• _INSTRUCTIONS TO FOLLOW_
Lines in the listing below that include the word "circle" need to be copied.

• _INPUT DATA_
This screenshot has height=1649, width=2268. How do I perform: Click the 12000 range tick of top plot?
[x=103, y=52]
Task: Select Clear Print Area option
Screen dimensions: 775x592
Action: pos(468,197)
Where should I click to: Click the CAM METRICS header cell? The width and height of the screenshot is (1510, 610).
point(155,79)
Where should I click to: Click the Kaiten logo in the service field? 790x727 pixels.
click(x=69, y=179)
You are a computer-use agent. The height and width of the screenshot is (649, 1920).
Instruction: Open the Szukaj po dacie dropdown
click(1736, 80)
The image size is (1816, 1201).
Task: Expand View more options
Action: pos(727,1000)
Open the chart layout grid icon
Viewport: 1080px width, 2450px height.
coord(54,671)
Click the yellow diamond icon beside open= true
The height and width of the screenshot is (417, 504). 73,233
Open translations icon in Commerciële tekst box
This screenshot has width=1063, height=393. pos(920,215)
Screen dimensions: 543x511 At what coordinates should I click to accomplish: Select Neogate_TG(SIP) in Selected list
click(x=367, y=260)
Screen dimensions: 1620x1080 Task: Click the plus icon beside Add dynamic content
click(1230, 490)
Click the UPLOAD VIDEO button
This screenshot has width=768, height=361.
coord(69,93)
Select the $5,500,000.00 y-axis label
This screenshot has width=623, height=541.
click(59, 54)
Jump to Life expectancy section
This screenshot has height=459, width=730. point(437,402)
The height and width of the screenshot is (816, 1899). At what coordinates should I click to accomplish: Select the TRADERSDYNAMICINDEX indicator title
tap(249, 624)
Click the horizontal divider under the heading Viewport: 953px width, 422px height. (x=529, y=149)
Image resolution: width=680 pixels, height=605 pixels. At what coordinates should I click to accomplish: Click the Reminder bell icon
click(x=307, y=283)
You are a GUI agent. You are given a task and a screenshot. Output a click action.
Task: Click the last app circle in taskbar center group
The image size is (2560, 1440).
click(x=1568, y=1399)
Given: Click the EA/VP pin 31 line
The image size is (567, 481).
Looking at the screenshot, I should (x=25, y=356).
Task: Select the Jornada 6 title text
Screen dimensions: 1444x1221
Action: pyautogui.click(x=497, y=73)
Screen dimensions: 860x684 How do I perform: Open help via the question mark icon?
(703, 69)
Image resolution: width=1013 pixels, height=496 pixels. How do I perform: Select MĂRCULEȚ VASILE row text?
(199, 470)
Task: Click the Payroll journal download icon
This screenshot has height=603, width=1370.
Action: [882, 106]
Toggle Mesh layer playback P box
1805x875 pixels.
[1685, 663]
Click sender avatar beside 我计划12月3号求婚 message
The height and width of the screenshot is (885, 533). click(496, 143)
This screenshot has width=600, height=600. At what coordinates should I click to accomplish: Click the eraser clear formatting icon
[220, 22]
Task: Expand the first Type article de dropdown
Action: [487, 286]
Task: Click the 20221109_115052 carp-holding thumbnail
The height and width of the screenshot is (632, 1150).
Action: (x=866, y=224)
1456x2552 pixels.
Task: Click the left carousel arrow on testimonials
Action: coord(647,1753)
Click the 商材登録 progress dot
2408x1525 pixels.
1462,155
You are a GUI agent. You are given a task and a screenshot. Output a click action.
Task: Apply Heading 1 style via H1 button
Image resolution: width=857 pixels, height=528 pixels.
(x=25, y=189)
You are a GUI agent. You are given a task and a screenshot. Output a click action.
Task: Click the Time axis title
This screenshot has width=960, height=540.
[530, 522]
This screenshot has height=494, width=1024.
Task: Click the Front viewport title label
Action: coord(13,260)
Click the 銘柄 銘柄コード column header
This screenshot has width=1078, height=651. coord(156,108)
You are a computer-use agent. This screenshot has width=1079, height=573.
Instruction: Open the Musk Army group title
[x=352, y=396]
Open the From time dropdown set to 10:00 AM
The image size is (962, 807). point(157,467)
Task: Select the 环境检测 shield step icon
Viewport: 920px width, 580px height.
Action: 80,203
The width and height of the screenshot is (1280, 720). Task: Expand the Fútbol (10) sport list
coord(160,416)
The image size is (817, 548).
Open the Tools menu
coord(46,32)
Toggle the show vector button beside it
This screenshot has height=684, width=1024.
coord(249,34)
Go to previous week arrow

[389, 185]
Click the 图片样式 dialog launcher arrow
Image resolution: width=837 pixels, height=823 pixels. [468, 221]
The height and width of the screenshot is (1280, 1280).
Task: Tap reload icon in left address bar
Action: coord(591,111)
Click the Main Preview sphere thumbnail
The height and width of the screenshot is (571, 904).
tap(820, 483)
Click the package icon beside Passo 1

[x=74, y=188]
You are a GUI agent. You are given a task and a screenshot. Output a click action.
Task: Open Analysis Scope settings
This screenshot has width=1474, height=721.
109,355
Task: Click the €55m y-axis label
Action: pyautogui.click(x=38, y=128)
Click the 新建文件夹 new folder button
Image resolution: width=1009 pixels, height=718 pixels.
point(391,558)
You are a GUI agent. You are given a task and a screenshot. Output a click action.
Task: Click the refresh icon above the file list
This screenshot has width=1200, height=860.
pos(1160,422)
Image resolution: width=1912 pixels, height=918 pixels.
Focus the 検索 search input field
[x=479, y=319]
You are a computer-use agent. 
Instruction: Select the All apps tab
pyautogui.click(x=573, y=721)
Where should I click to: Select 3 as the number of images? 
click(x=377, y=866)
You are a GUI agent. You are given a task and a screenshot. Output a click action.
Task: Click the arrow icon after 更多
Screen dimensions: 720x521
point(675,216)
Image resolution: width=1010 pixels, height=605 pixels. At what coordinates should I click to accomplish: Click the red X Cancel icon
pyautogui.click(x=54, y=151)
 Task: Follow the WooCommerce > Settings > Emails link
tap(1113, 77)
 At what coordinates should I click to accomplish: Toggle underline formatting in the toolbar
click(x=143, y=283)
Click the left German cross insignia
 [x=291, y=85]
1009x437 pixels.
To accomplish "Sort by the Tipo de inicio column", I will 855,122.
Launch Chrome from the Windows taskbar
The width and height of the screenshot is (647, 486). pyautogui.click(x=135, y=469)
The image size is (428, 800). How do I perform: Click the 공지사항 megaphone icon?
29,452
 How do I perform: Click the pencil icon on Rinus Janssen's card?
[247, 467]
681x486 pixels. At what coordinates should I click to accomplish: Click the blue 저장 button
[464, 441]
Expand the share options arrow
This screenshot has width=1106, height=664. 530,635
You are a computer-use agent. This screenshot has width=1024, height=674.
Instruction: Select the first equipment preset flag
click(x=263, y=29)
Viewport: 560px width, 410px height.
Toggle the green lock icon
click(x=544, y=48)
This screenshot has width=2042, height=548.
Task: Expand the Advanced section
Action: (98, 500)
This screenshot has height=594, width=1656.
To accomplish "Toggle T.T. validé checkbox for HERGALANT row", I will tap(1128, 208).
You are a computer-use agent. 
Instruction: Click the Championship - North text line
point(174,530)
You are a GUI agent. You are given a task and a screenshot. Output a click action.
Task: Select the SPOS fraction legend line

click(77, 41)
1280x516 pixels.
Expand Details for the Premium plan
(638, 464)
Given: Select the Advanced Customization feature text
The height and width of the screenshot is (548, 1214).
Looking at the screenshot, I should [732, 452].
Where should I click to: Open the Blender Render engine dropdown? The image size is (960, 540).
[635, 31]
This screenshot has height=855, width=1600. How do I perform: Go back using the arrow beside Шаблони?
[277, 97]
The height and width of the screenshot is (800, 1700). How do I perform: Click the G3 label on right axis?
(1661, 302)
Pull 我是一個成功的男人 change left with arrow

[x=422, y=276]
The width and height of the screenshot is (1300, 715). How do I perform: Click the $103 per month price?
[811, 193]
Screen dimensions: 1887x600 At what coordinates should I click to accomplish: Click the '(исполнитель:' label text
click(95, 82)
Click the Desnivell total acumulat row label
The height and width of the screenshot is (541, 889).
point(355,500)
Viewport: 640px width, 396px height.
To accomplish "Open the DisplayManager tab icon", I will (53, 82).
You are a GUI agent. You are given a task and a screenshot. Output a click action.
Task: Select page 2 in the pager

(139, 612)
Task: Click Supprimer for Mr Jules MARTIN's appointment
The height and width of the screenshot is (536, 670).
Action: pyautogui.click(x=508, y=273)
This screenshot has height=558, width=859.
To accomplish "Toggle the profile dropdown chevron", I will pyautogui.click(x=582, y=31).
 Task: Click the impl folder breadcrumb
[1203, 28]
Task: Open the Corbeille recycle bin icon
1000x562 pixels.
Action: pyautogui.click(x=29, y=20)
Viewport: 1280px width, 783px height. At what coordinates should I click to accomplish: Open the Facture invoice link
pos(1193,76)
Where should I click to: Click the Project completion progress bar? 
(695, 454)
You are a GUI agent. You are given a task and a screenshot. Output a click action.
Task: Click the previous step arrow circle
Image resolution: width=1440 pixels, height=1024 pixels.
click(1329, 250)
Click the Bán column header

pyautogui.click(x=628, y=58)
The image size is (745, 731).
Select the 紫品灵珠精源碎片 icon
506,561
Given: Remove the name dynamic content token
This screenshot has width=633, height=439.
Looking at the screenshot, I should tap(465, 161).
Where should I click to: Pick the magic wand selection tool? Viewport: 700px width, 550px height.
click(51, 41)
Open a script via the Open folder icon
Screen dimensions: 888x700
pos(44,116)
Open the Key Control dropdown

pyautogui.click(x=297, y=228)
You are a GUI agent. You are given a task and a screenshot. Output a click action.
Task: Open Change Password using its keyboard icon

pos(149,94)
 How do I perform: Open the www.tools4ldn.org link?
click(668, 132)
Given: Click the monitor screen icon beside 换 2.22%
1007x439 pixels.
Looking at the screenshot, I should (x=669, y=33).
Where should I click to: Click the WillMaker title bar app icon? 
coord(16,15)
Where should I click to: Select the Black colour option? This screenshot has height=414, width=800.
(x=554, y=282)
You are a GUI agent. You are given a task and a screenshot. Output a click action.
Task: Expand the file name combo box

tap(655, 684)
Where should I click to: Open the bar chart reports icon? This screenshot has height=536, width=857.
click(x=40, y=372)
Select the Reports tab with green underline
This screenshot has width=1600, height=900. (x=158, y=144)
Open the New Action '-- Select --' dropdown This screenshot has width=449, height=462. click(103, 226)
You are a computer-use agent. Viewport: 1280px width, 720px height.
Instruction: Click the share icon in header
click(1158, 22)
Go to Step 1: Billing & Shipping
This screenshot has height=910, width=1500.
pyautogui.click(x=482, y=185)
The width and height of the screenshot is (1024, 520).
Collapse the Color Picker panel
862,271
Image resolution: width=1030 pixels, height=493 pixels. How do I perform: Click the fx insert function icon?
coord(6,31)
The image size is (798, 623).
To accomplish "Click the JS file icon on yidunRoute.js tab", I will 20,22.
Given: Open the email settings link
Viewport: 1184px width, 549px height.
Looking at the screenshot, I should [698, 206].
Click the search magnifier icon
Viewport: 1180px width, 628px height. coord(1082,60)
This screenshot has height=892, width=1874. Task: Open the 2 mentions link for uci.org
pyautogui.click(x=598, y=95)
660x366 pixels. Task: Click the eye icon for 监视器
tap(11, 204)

• _SOLVED PROBLEM_
Task: Click the last app circle in taskbar center group
Task: Click the previous step arrow circle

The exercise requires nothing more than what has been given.